___ Data for review
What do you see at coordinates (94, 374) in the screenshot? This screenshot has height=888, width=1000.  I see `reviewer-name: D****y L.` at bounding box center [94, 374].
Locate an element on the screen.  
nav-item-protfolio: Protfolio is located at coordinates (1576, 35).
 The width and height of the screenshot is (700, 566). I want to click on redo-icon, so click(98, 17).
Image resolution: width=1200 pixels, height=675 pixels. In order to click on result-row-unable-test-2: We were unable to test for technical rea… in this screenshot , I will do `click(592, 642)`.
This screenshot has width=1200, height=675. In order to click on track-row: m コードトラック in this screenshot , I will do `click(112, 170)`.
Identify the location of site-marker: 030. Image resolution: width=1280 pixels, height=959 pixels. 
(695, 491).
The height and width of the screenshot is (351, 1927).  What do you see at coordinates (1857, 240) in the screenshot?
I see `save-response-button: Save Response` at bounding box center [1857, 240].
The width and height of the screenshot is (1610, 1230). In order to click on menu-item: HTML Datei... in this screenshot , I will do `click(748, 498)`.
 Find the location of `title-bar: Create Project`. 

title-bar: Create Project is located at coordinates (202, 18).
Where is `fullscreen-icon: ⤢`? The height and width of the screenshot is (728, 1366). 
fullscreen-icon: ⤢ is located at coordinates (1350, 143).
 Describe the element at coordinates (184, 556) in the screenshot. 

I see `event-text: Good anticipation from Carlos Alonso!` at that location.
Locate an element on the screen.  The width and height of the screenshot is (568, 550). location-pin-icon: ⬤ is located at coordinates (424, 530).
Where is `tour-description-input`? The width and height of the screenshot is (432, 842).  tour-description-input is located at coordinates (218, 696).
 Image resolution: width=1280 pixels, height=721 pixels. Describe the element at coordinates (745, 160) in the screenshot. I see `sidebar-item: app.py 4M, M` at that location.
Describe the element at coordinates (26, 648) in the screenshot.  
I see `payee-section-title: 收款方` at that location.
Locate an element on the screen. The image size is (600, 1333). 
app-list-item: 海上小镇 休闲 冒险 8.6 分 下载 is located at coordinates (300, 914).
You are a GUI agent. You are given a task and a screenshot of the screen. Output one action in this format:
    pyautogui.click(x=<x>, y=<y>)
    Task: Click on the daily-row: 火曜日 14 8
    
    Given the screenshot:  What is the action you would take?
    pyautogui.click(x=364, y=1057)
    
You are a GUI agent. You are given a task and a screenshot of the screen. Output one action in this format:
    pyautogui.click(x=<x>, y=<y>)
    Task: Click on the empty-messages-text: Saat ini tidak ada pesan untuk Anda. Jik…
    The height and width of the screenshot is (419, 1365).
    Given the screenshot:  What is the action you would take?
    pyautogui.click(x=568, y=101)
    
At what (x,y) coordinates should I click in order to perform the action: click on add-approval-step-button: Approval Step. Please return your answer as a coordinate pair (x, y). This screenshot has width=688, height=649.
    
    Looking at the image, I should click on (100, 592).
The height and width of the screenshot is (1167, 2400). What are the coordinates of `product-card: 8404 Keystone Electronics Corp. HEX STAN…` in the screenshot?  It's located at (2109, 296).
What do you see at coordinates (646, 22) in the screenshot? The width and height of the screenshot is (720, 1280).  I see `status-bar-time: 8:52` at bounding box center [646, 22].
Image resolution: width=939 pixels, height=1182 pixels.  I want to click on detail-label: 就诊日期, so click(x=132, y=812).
______
**Job item**
Express everything from the line containing "coordinates (424, 530)." down to the line containing "pyautogui.click(x=364, y=1057)", both included, as a numbered list with blank lines left out.

**Response below**
1. Locate an element on the screen.  The width and height of the screenshot is (568, 550). location-pin-icon: ⬤ is located at coordinates (424, 530).
2. Where is `tour-description-input`? The width and height of the screenshot is (432, 842).  tour-description-input is located at coordinates (218, 696).
3.  Image resolution: width=1280 pixels, height=721 pixels. Describe the element at coordinates (745, 160) in the screenshot. I see `sidebar-item: app.py 4M, M` at that location.
4. Describe the element at coordinates (26, 648) in the screenshot.  
5. I see `payee-section-title: 收款方` at that location.
6. Locate an element on the screen. The image size is (600, 1333). 
7. app-list-item: 海上小镇 休闲 冒险 8.6 分 下载 is located at coordinates (300, 914).
8. You are a GUI agent. You are given a task and a screenshot of the screen. Output one action in this format:
9.     pyautogui.click(x=<x>, y=<y>)
10.     Task: Click on the daily-row: 火曜日 14 8
11.     Given the screenshot:  What is the action you would take?
12.     pyautogui.click(x=364, y=1057)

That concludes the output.